Interface element records
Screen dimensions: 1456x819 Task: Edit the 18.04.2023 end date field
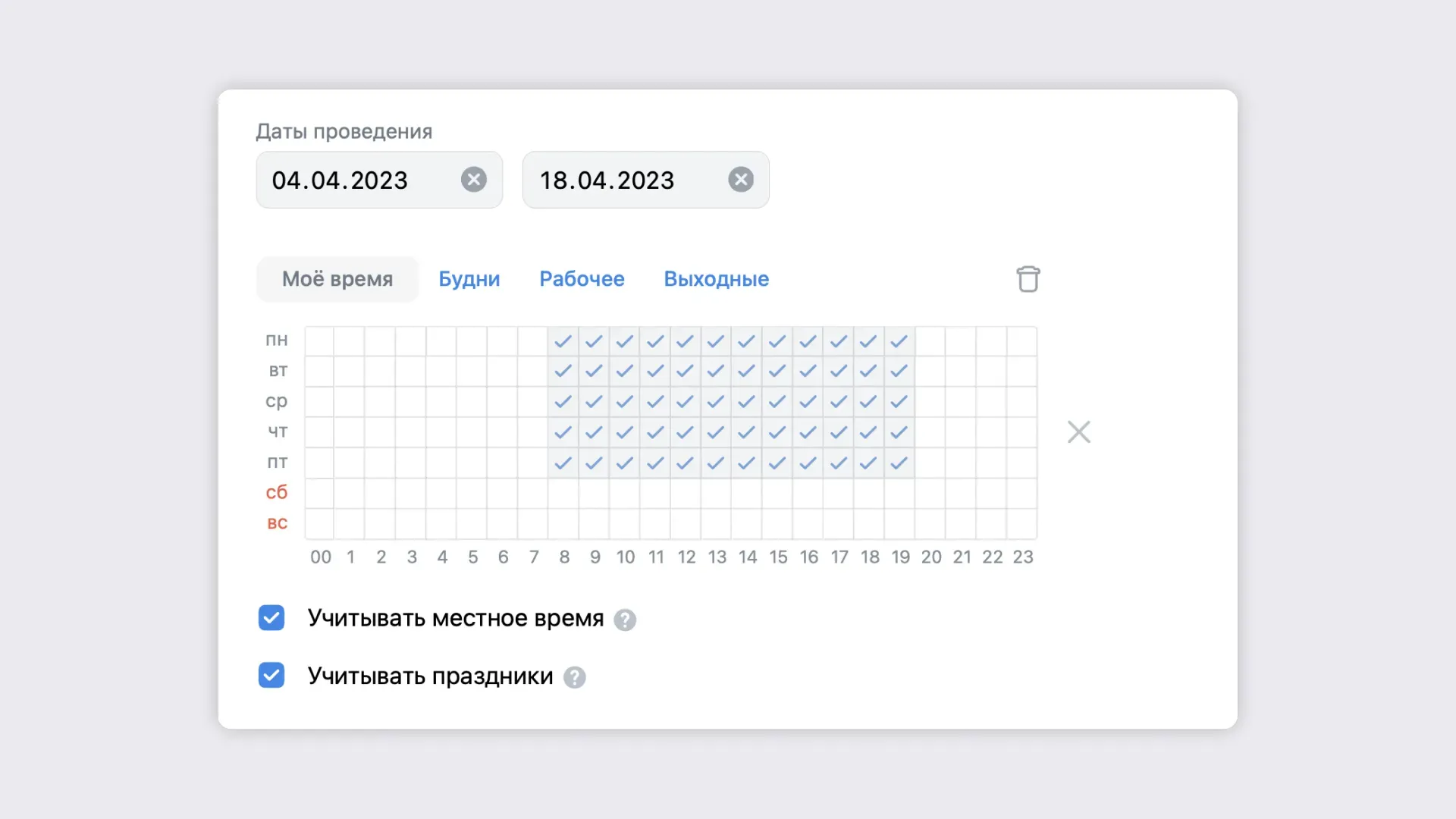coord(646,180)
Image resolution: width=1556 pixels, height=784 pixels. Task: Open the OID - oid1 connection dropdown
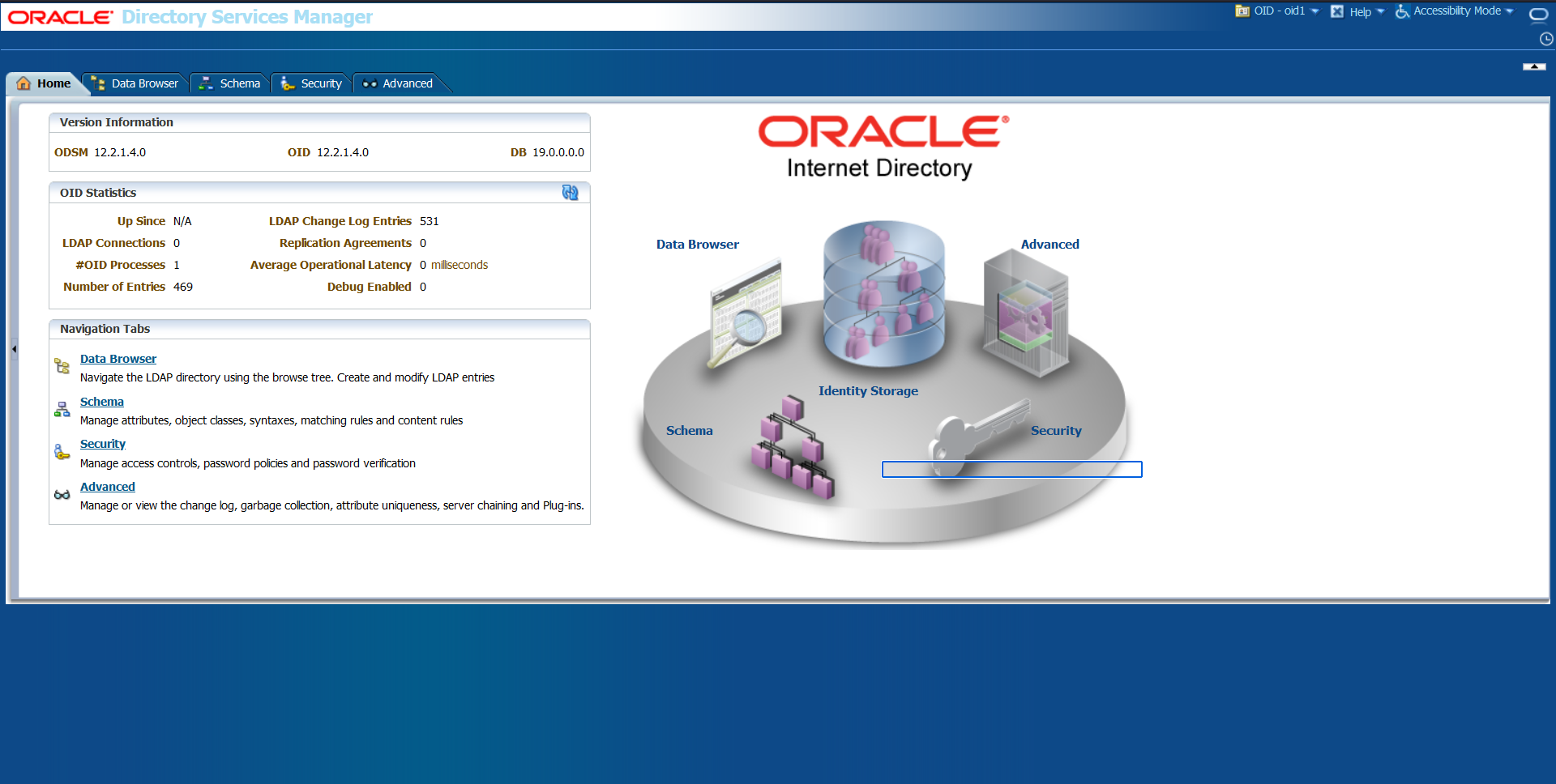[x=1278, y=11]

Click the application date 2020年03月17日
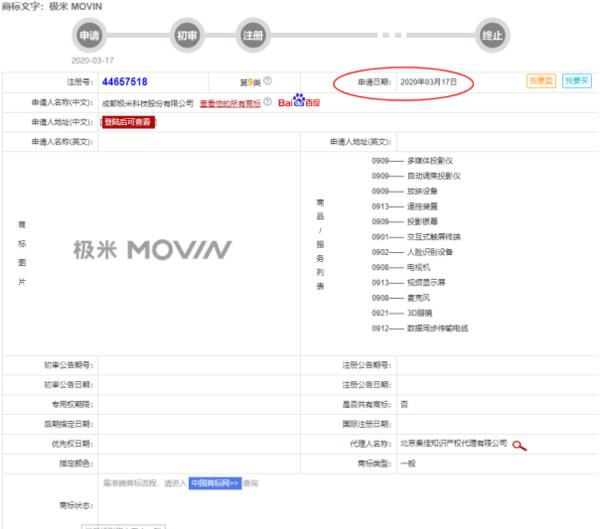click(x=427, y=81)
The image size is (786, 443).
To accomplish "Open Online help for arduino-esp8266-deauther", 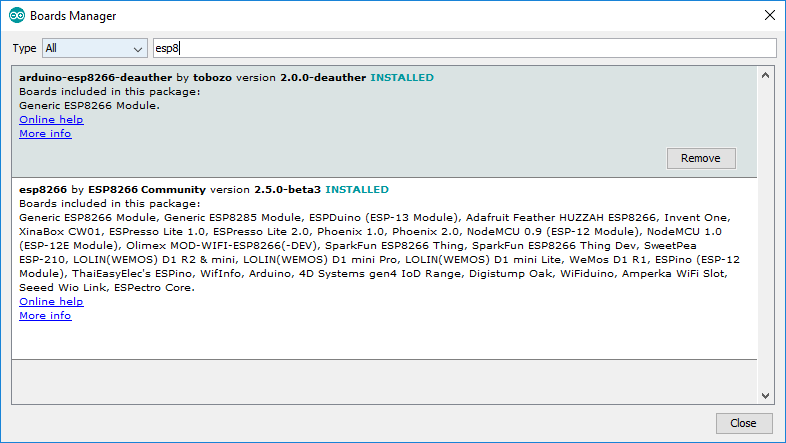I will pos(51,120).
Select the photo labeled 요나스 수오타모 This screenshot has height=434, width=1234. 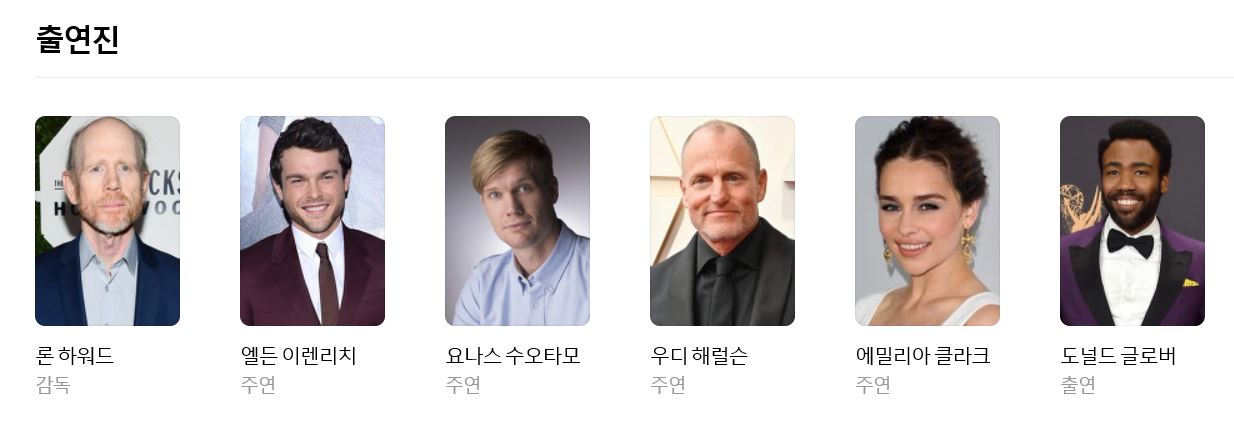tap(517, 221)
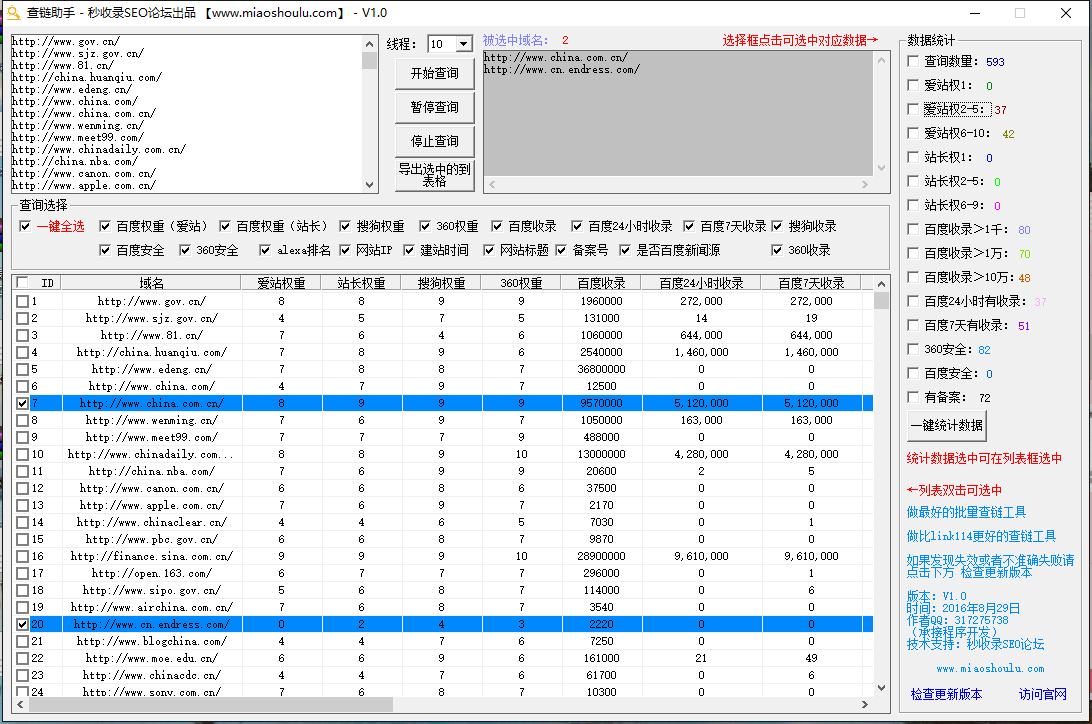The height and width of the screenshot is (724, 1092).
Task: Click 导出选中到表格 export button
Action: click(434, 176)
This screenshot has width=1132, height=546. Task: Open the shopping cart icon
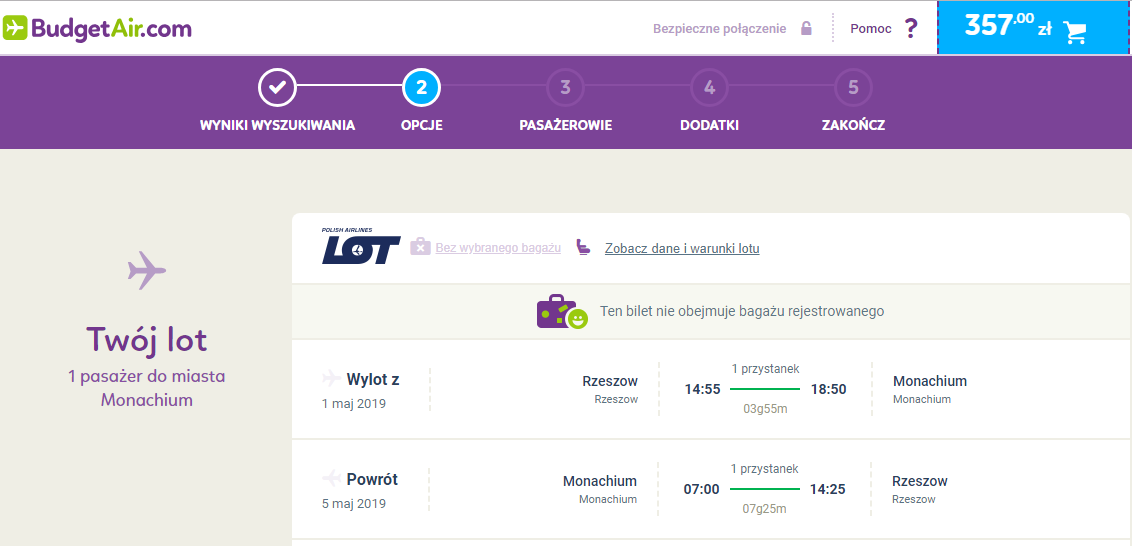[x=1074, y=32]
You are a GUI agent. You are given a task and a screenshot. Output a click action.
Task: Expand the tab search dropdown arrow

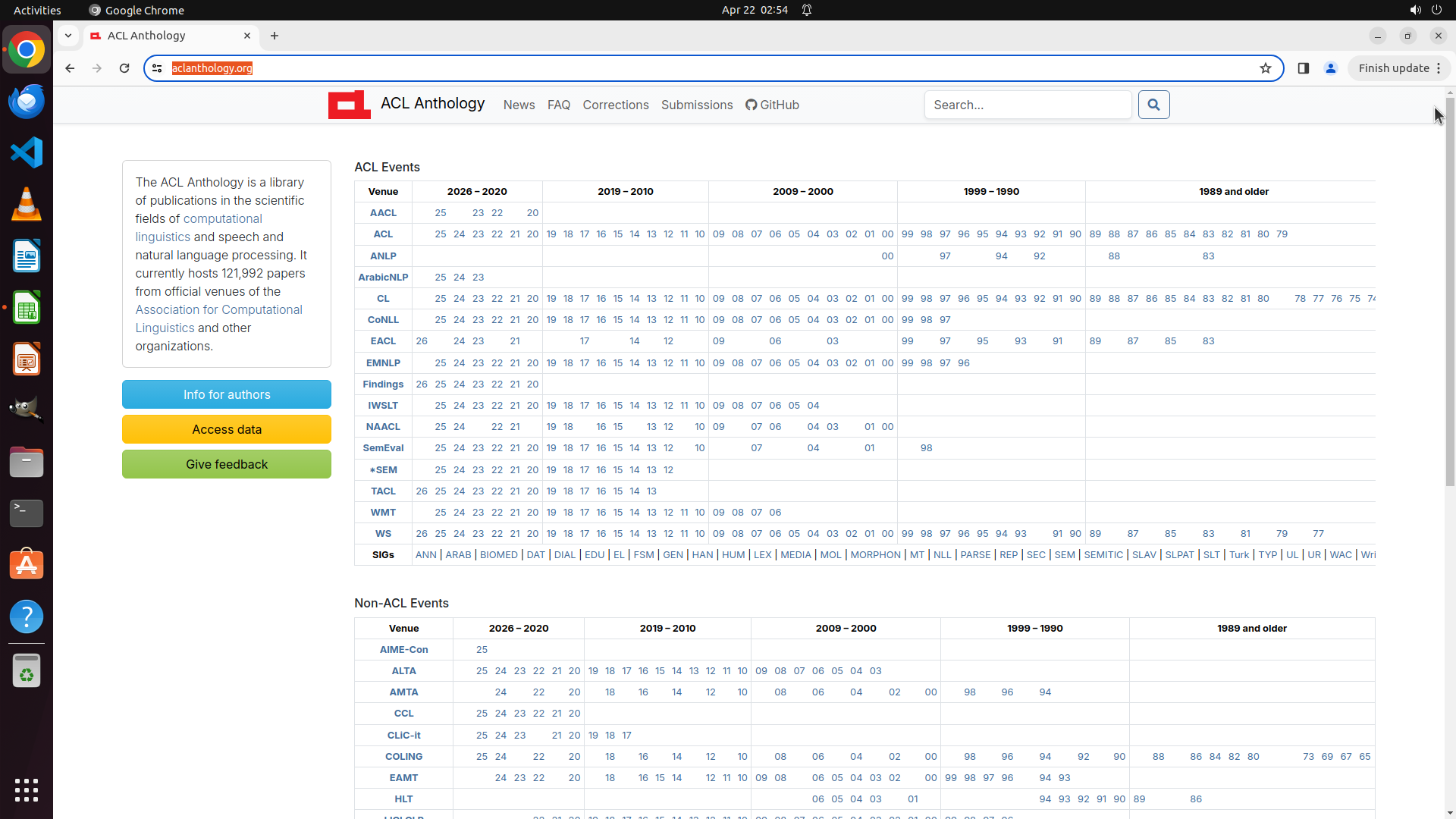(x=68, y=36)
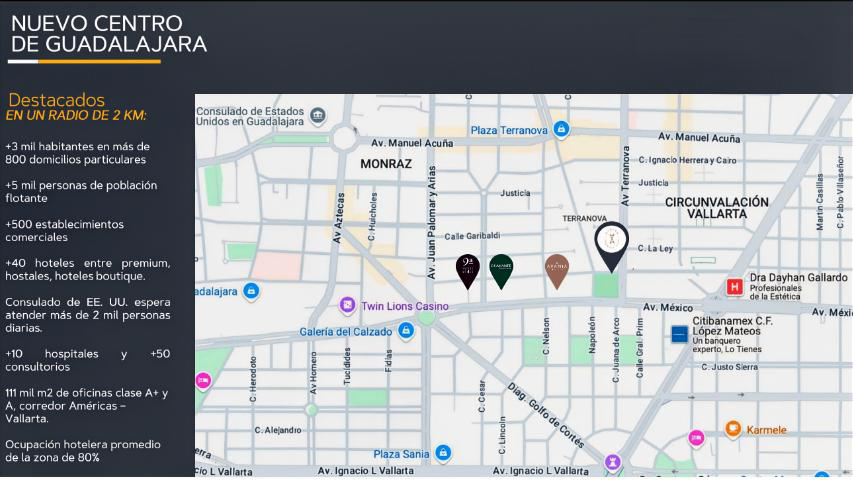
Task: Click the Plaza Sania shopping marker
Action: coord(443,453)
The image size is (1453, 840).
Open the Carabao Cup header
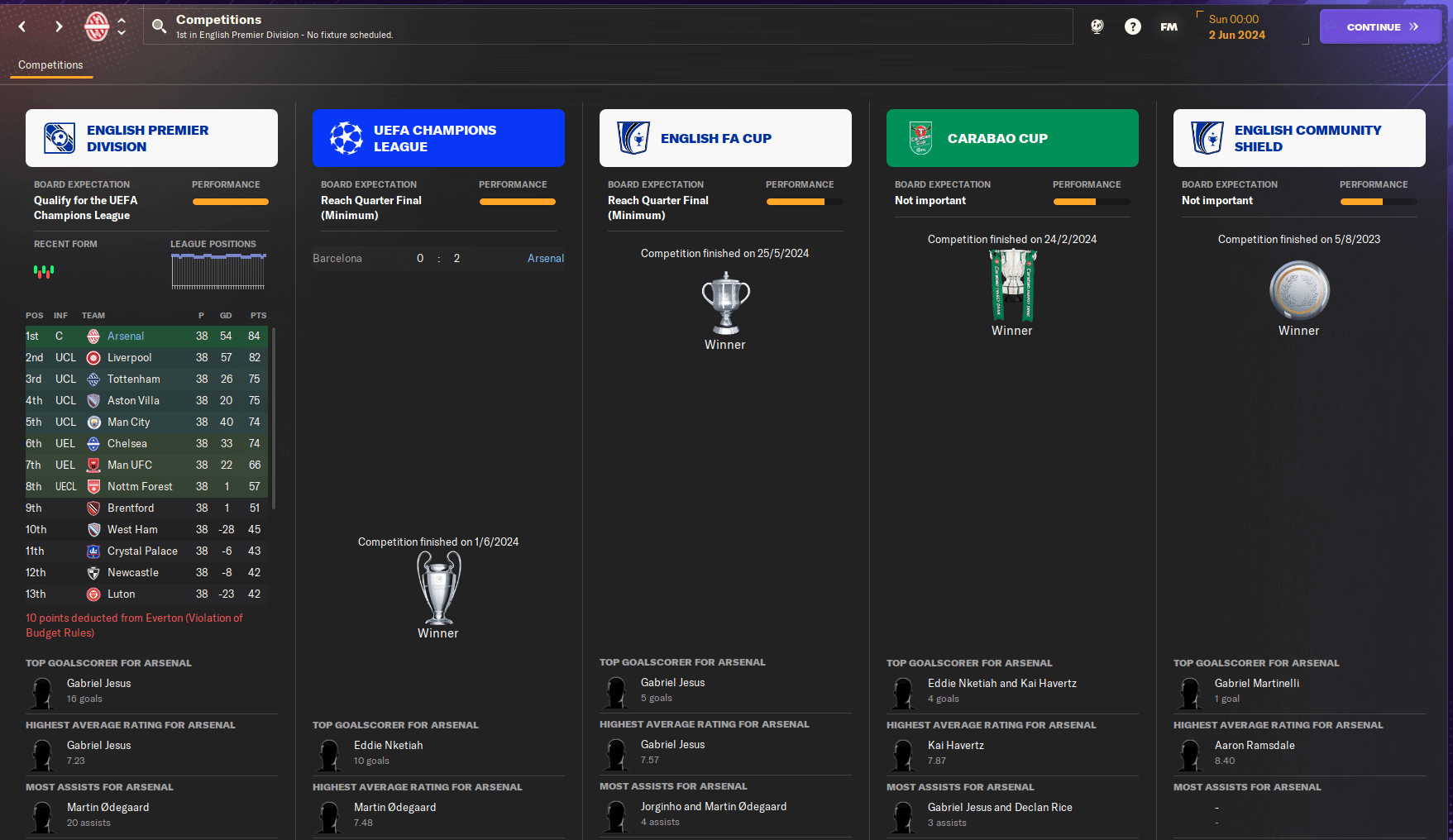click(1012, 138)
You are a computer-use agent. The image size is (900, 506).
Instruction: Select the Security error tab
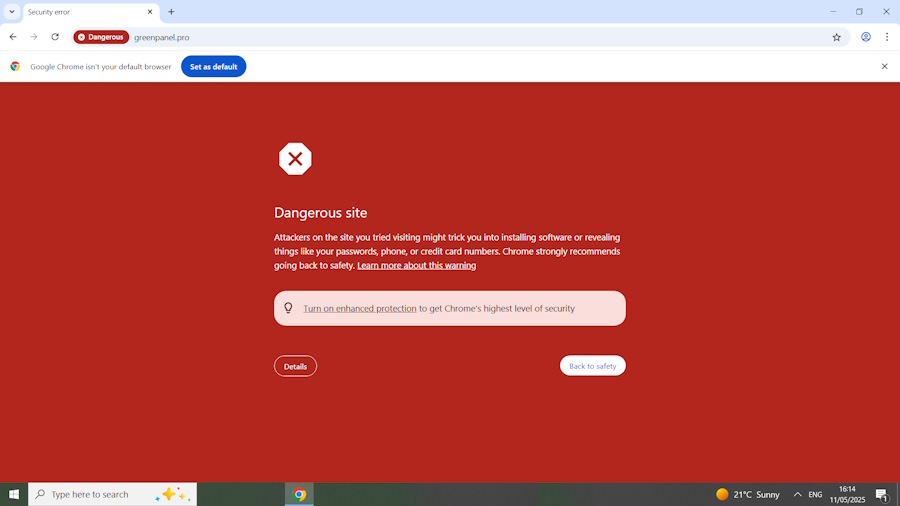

BRIEF
Copy out the lines running from the one containing "You are a computer-use" through the end of the records, including both ends. Omit the pictures from your answer.

RESULT OF THE TASK
You are a computer-use agent. The image size is (900, 506).
Instruction: Select the Security error tab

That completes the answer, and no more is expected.